Exercise prompt:
List every bracketed reference number cited in the excerpt on protocol deviations in the South African HIV vaccine trial, in the order they appear.

Excerpt provided:
A clinical trial is a massive undertaking of effort and financial resources. Understanding non-conformance to requirements, in the intricate and dynamic context of site implementation, offers an opportunity to contribute to the emerging field of improvement science for clinical trials [6]. We aimed to describe protocol deviations in a large trial in South Africa by a mixed methods investigation: quantitative and qualitative analyses. Our purpose was to enrich knowledge of issues which could potentially affect data quality and to document lessons learned.


Summary of trial complexity

To date, the HIV Vaccine Trials Network (HVTN) 702 trial is the HIV vaccine efficacy trial which enrolled the most number of participants in South Africa [7]. It was a randomised, double-blind, phase 2b/3 placebo-controlled trial conducted at 14 sites supported by 7 peripheral blood mononuclear cell processing laboratories. The trial compared the safety and efficacy of an ALVAC/gp120 + MF59 vaccine regimen to placebo [8].

Information given:
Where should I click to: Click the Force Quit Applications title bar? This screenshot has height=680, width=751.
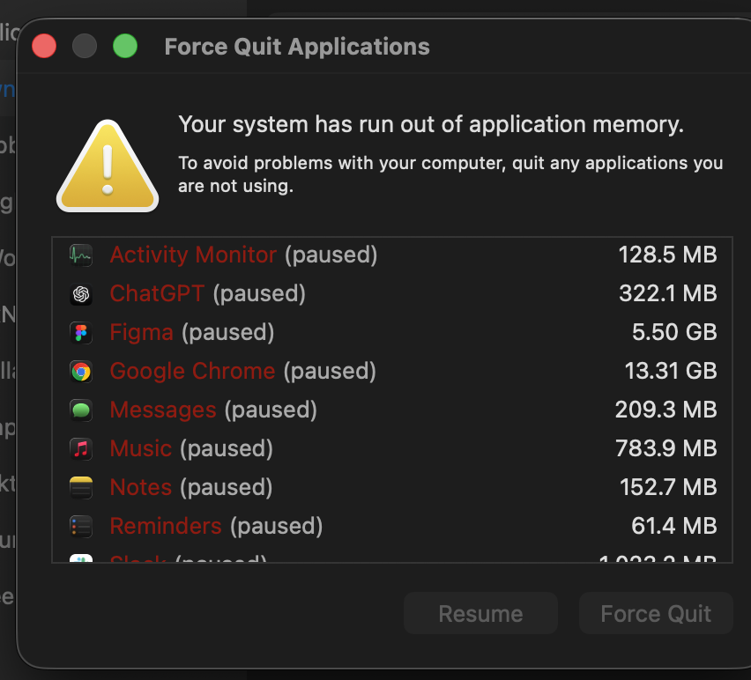pyautogui.click(x=297, y=47)
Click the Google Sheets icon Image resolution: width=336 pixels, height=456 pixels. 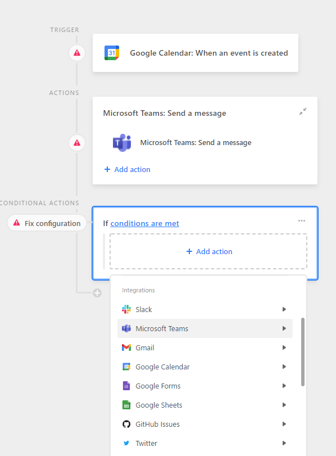pyautogui.click(x=126, y=405)
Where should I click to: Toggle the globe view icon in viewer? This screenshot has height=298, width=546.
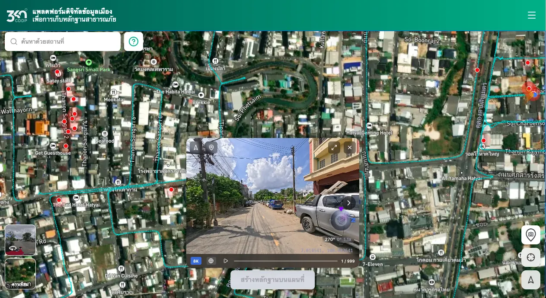click(211, 261)
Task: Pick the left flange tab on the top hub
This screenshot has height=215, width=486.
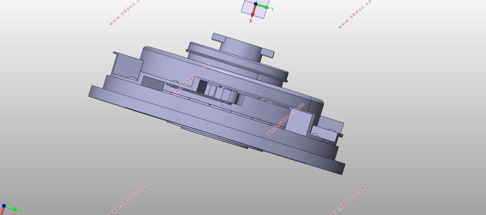Action: (218, 38)
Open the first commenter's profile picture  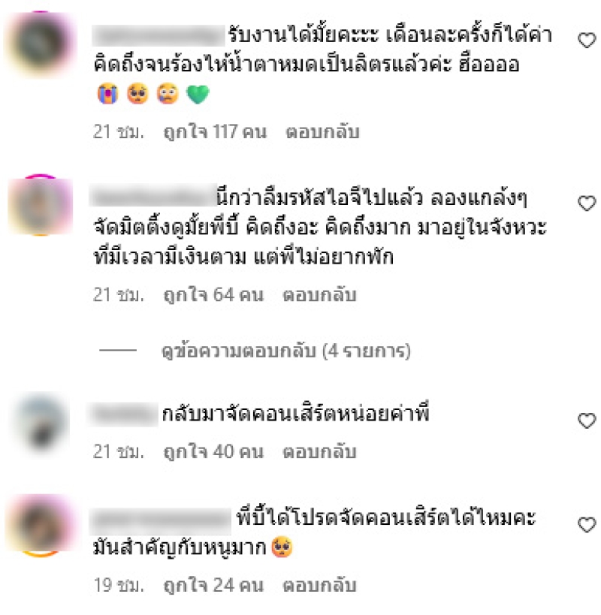pyautogui.click(x=41, y=44)
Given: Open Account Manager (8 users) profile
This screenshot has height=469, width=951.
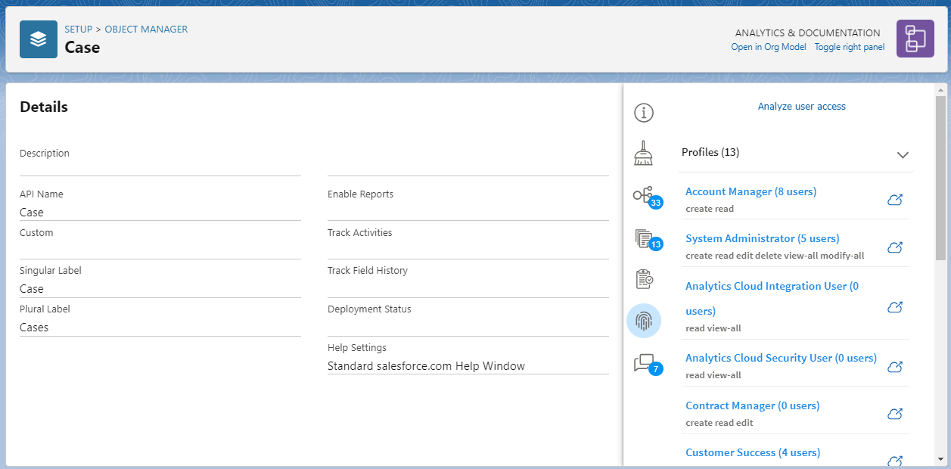Looking at the screenshot, I should [750, 191].
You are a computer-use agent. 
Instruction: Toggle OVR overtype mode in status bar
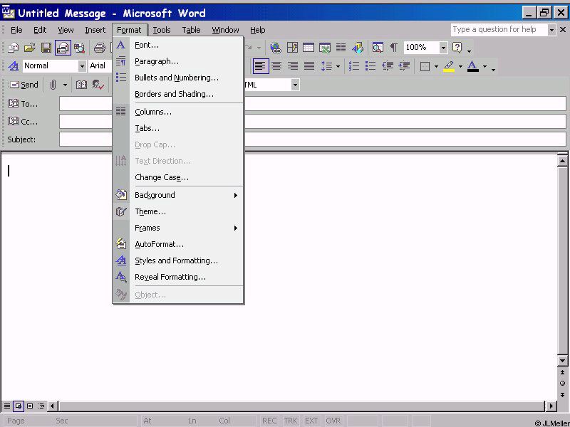pos(333,421)
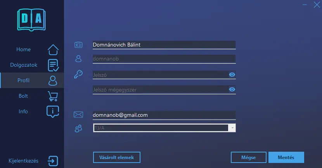This screenshot has height=168, width=322.
Task: Open Dolgozatok via the checklist icon
Action: [x=53, y=65]
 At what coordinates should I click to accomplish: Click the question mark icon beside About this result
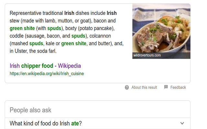click(127, 87)
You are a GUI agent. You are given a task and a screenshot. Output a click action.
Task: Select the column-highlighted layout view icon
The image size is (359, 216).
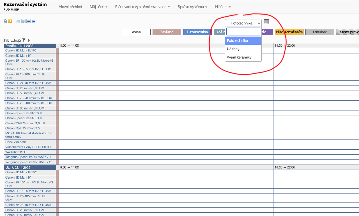23,21
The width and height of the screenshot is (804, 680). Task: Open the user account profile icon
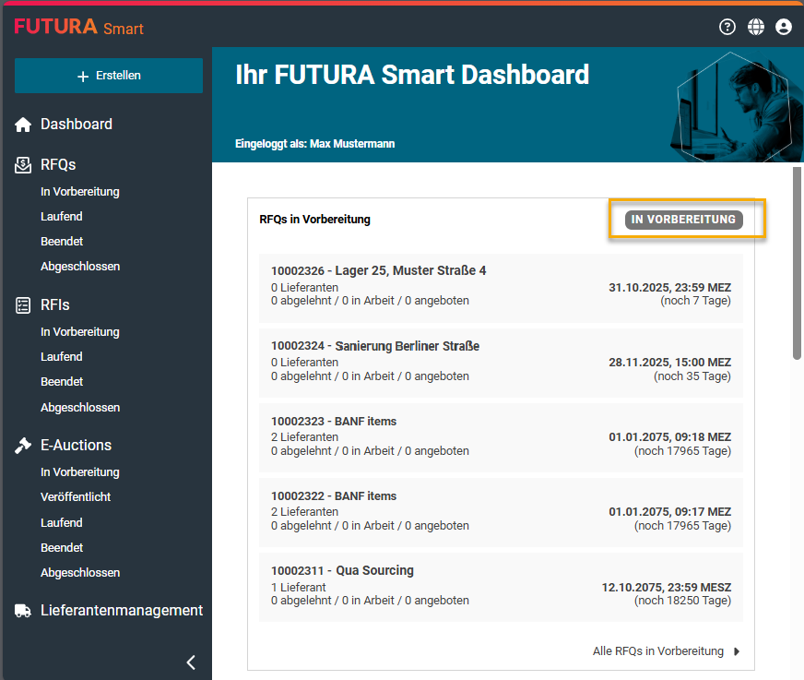point(784,27)
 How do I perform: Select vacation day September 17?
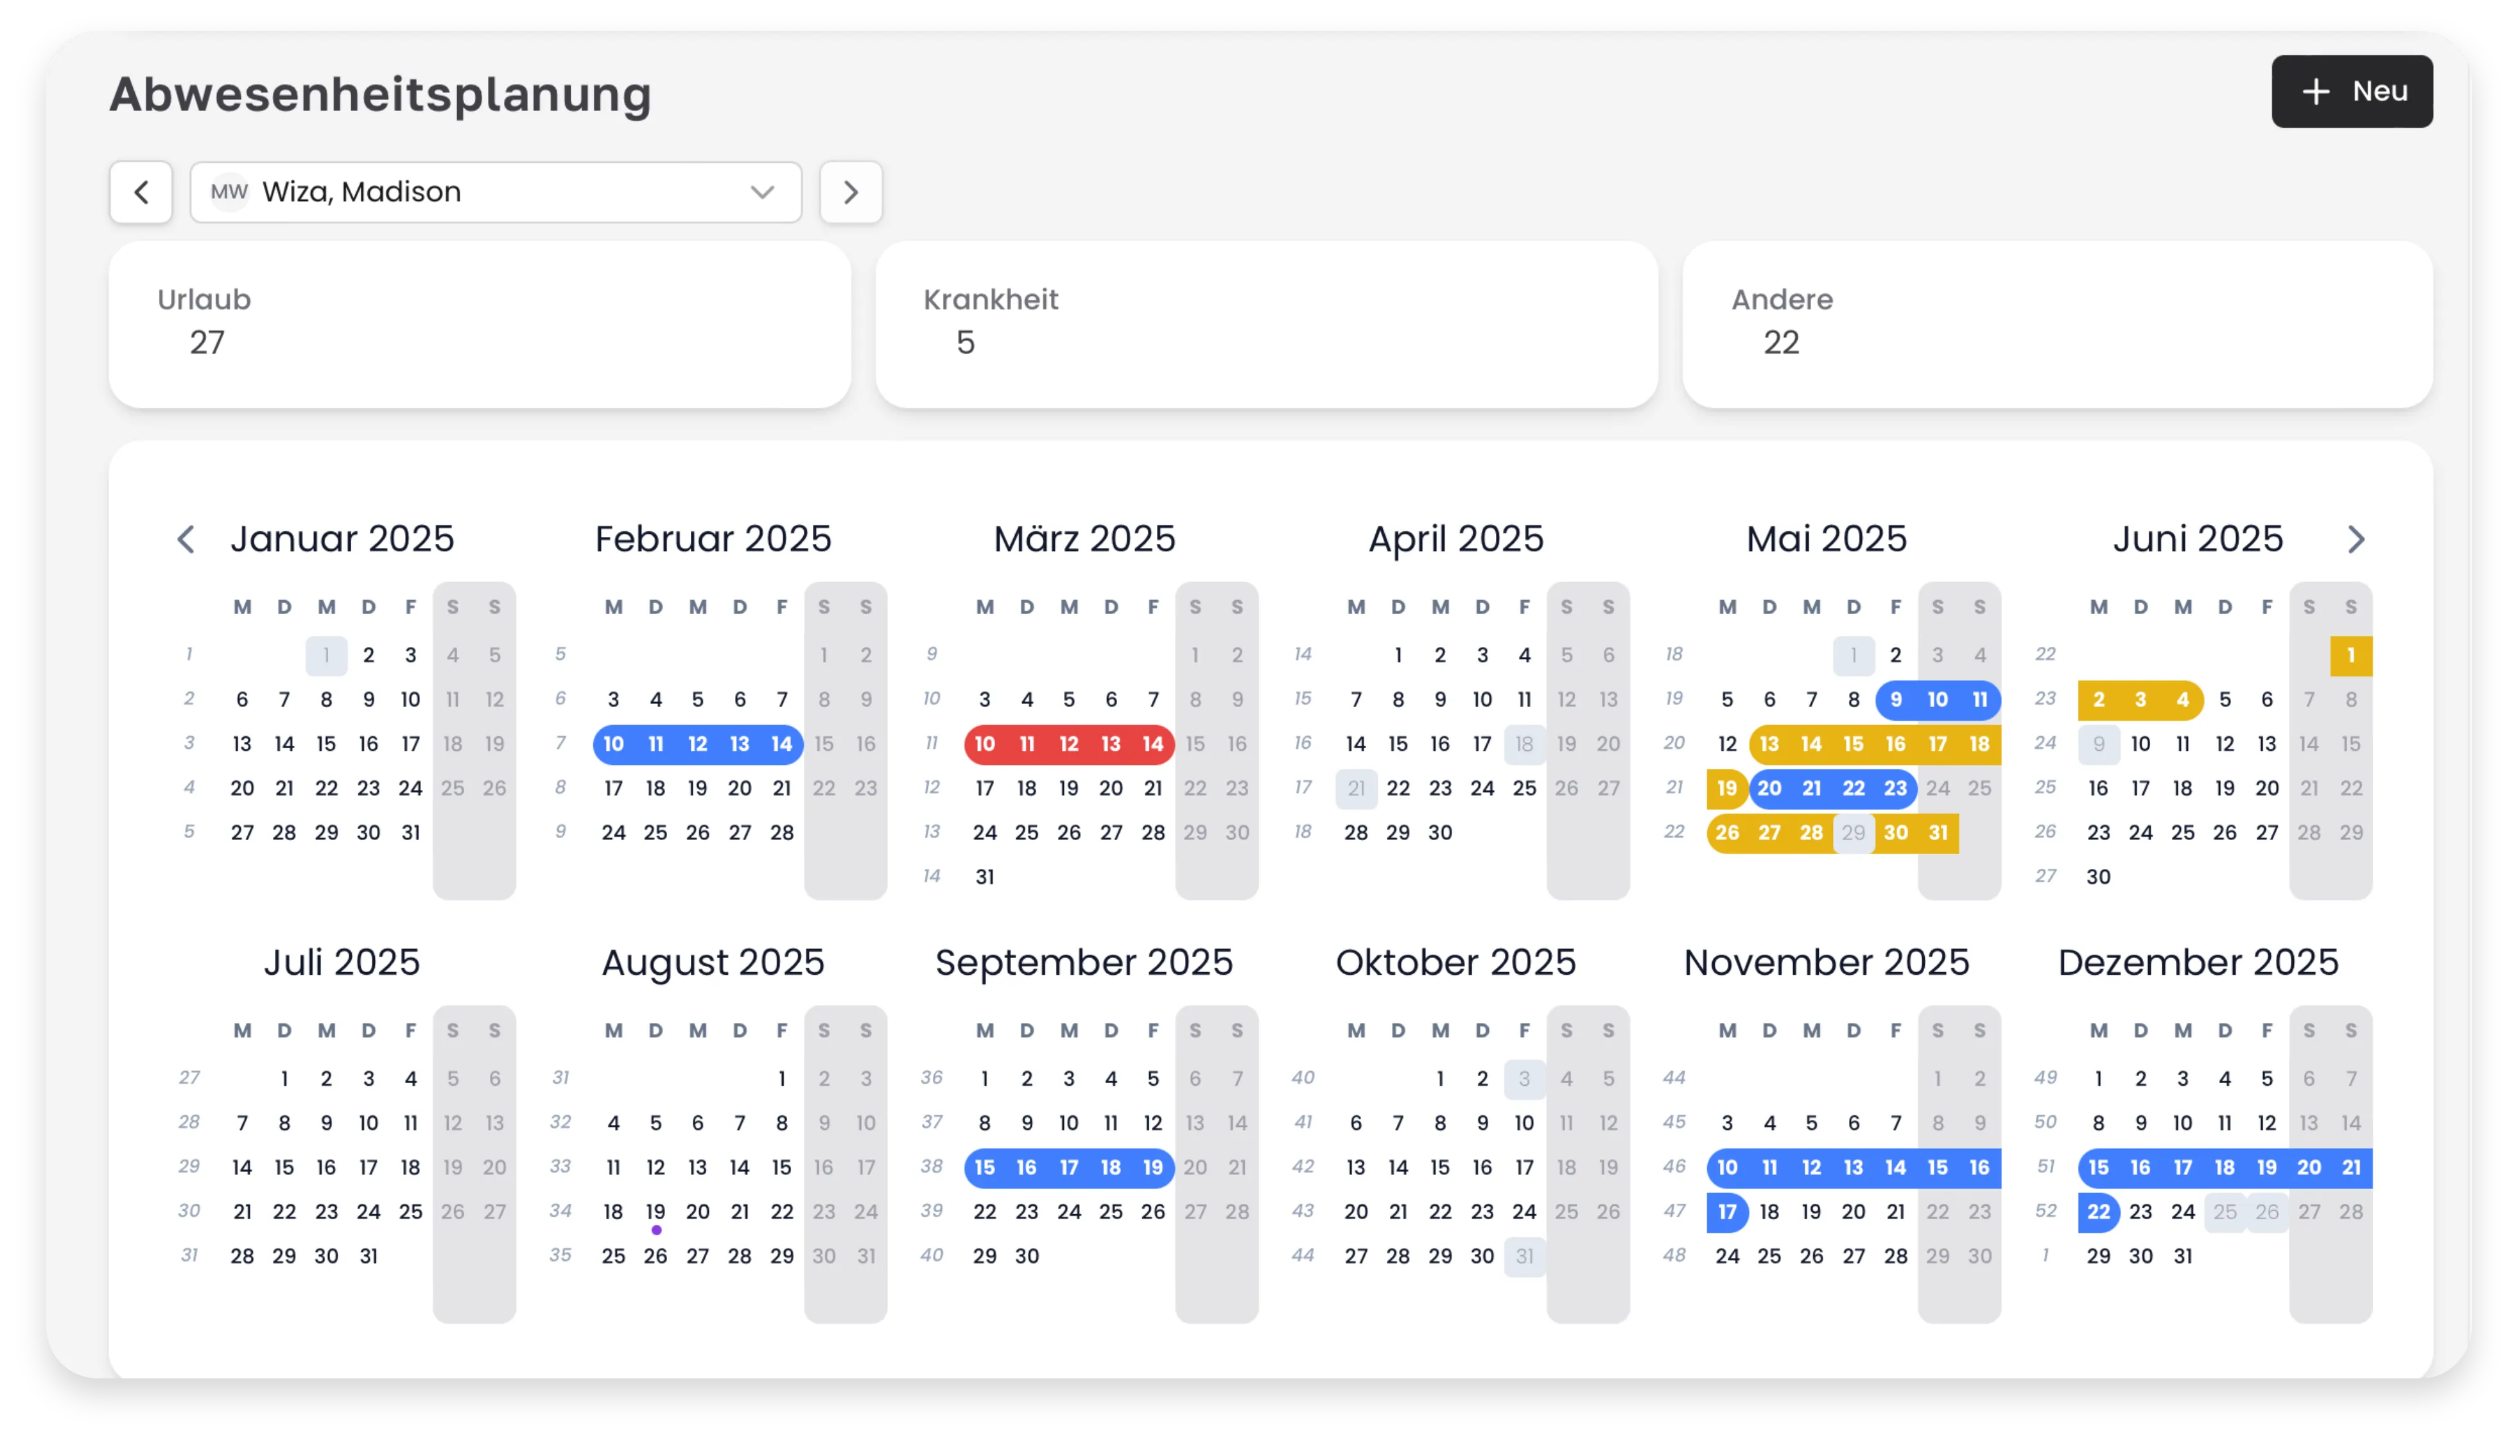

Exercise solution:
[6], [7], [8]